When it was released, Act of Valor was criticized for its jingoistic point of view and reverence for the SEALs. I guess these days if a film doesn't show American servicemen as baby killing maniacs it's considered jingoistic. Well, I'm a proponent of this jingoism, though I call it patriotism, and in my book that isn't a negative. What probably offends the dainty little flowers who condemn this film is the unapologetic way with which it shows our military killing terrorists, with no signs of remorse. There are no shades of gray here; it's clear who the bad guys are and there's very definitive sense of what's right and wrong, something that's sorely missing in modern movies.

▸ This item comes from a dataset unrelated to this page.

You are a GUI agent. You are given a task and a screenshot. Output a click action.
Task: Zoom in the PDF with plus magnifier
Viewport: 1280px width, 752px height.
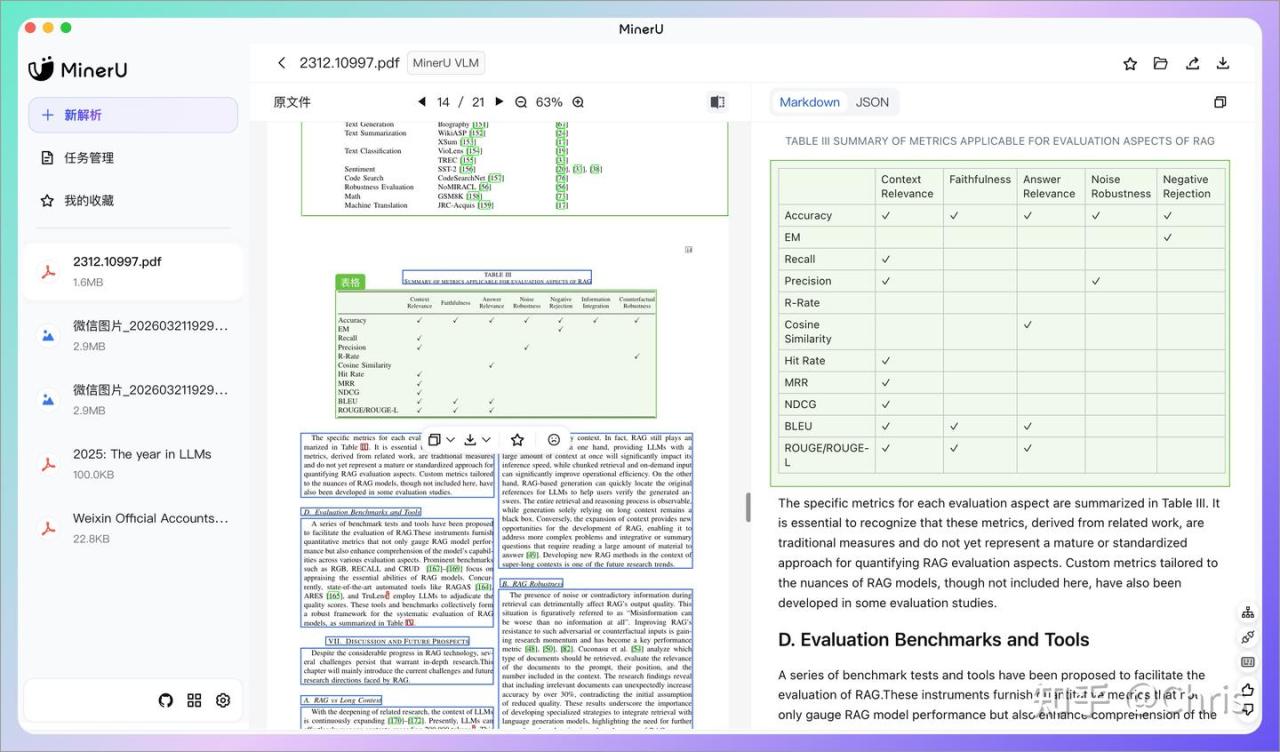pyautogui.click(x=578, y=102)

With authentic Navy SEALs in the lead roles, another audience complaint centered on the cast. Granted, though these weren't Oscar-worthy performances, any one of them could act circles around Keanu Reeves (The Matrix) and none generated the distraction we're lead to believe. In fact, these guys seem perfectly comfortable in front of the camera; the performances are natural, and it appears as if they're speaking to one another the way they would in real life.
One might think a film as militaristic as Act of Valor would be awash in political statements, but nothing could be further from the truth. We see the SEALs in their element, with barely a mention of Washington. This is an action movie, pure and simple, full of shooting, killing, and splattered brains, without a hint of political maneuvering.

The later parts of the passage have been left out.